Se escuchó el feroz rugido de un motor a lo lejos y el aroma a caucho quemado en el aire. Guzmán imaginó la cortina de humo que dejaba a su paso el alcalde y aunque ya lejos del candidato, no paraba de temblar. «Nunca me voy a acostumbrar», se dijo a sí mismo.
Alguien que lo veía hizo un gesto y Guzmán, contrariado, procedió a desanudar el bolso con las cédulas de identidad. Alguien tosió. Alguien más se puso de pie y cerró la puerta de la escuela. Con las manos llenas, Guzmán distribuyó las cédulas entre los miembros presentes, emulando una línea de ensamblaje que marca casillas, firma, sella y deposita boletas en las urnas respectivas: la fórmula de una irreversible victoria.
Al mediodía, Guzmán se turnó con la secretaria de la junta receptora, para comer a medias, dándole sorbos a una sopa fría. No dejaba de pensar en qué dirían las paredes de esa aula si pudieran hablar, y le aterró pensar que, si llegara a ser ese su último día, todo el mundo lo recordaría como el campesino flacucho que se atragantaba con las palabras. Dio un sorbo de agua y le supo tan insípida que extrañó la temperatura juguetona del riachuelo que corría a la orilla del campo. Su cabeza se situó entre las plantaciones, desmantelando como un cirujano cada grano de café, y fue incapaz de explicarse cómo puede cambiar tan rápido la vida. Hace tres años juraba que ni lo que pagaran por un quintal de coca lo convencería jamás de renunciar a su cultivo, y mientras echaba un trago hondo al agua, no recordó si alguna vez manifestó a quien fuera, que desearía haber sido enterrado en el cafetal.
Sobre las tres de la tarde, ese alguien que constataba que Guzmán cumpliera su promesa, hizo ademán a ese alguien que seguía en pie en la puerta de la escuela y la abrió de par en par. Cada uno en la junta volvió a colocarse en su lugar como dictaba la ley electoral y en silencio, esperaron que las horas fueran consumidas. Pero el reloj corría más lento.

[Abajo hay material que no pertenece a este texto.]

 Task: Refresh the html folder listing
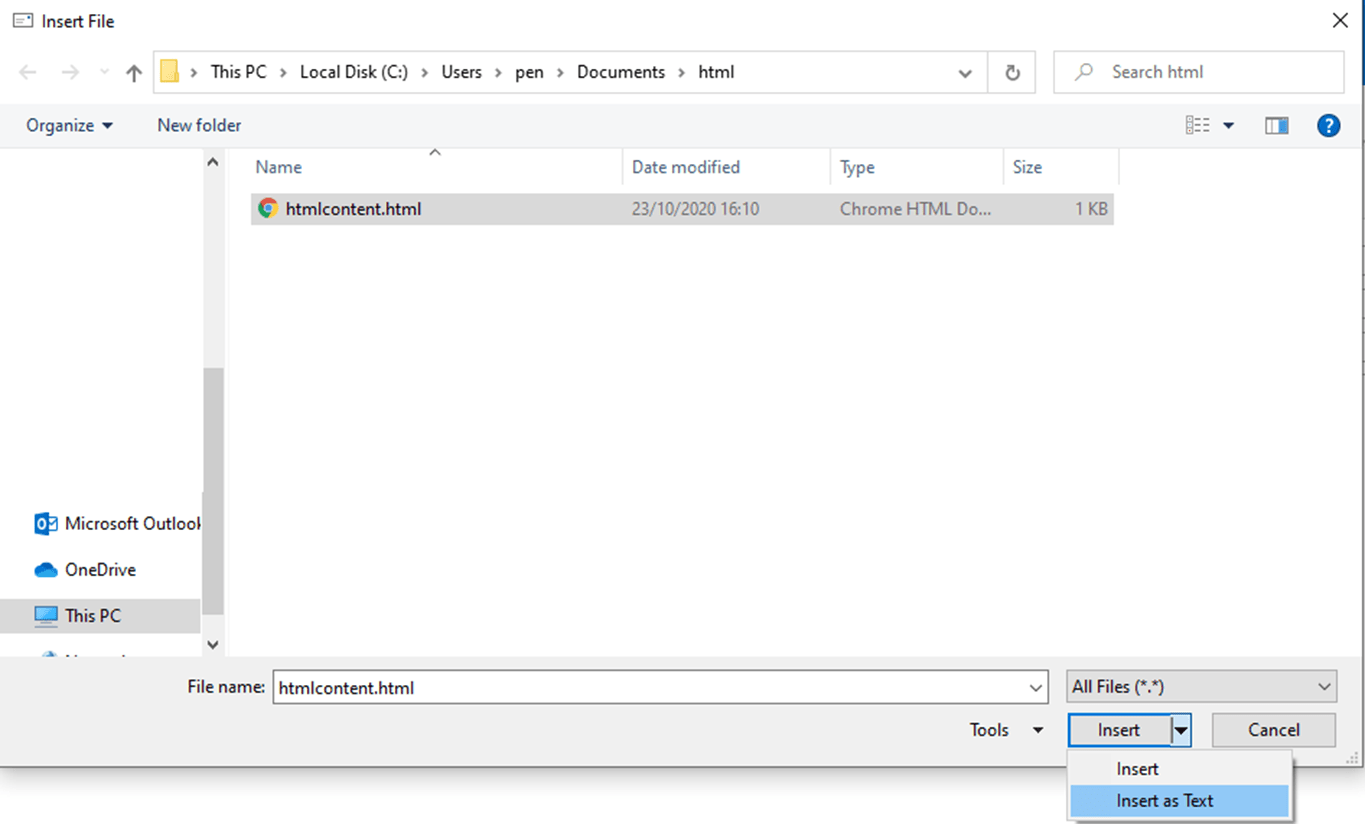[x=1012, y=72]
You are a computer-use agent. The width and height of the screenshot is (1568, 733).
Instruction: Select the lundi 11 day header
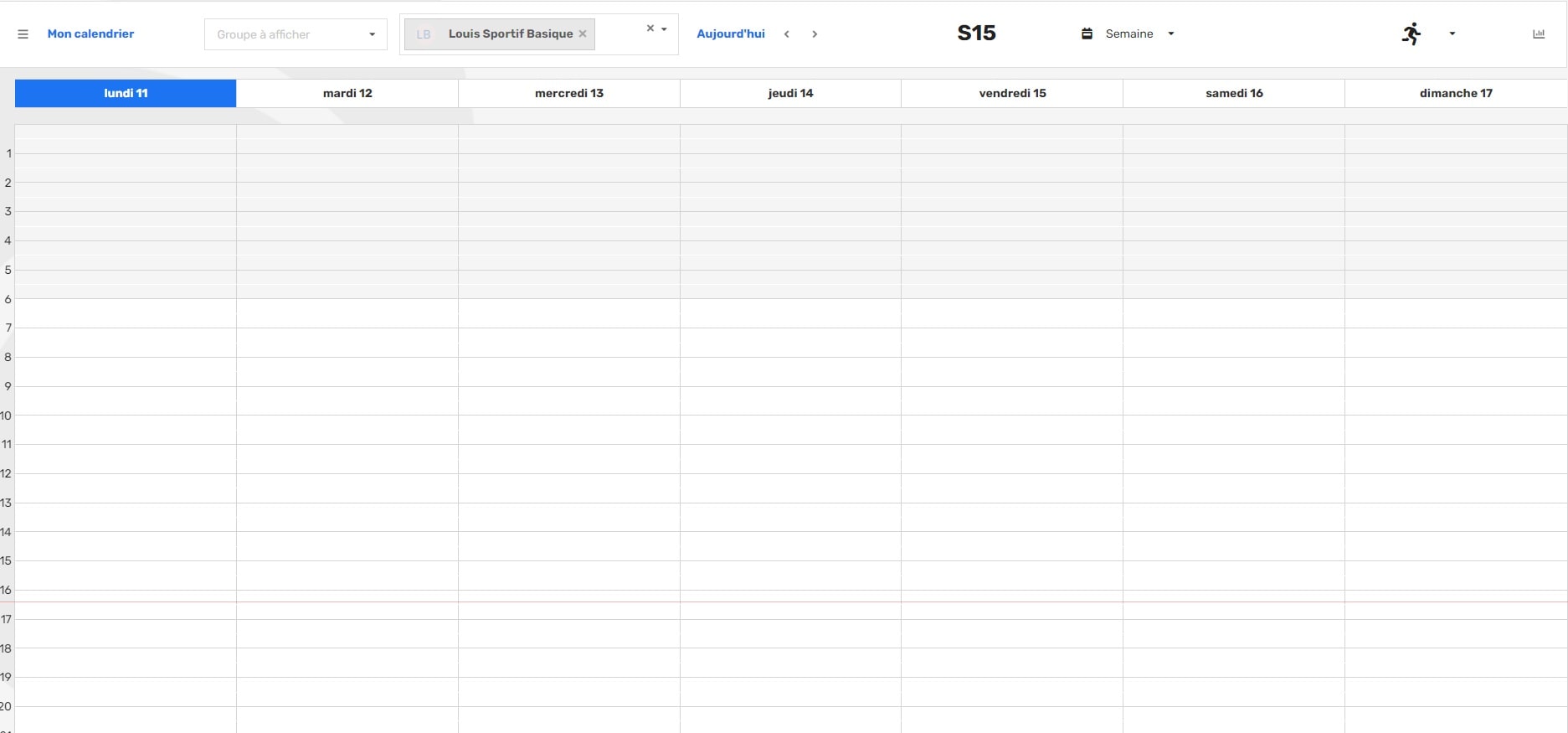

Entró entonces una mosca monstruosa y revoloteó por el aula. Descansó sobre las papeletas sobrantes un par de minutos, desapercibida. Pero quería ser notada, así que decidió dar tres vueltas alrededor de la cabeza de Guzmán y finalmente aterrizar sobre sus narices. Era azul y roja. Tenía las alas plateadas y un zumbido enfermizo que Guzmán desconocía. Quiso ignorarla, pero la mosca, puesta ahí, como un testigo más de su miedo, seguramente también lo veía como el flacucho cobarde. Sintió como el odio le recorría el brazo. La mosca venía a reprocharle su cobardía. Entonces, convencido por fin de su elección, accionó con un movimiento torpe. La mosca, astuta, previendo el ataque, dio un saltito y regresó a la nariz del muchacho. Notablemente complacida, sonrió.
Teniéndola frente a sus ojos, Guzmán reconoció el diente de oro en la trompa de la mosca. En un instante, se llenó del fuego que lleva a los hombres a matar. Así, mientras la mosca azul y roja se frotaba las patas sobre su nariz y Guzmán soltaba un infructífero movimiento más que, galante, la mosca esquivaba, otro de los alguien regresaba a la escuela: el candidato. Tras él, tres muertos caminaban con torpeza, pero caminaban. Querían votar.
Guzmán, al verlos abrió la boca, ignorando que todo el cuerpo le temblaba, pero tenía tanto que decir, que las palabras obstruyeron su garganta.
El candidato y la mosca esbozaron complacidos una sonrisa que podría cubrir el ancho del mundo.
—¡Pobre Guzmán! —pensaron todos los alguien presentes.
—¡Pobre Guzmán! —se lamentaron las paredes de la escuela, también acostumbradas a callar todo lo que han visto.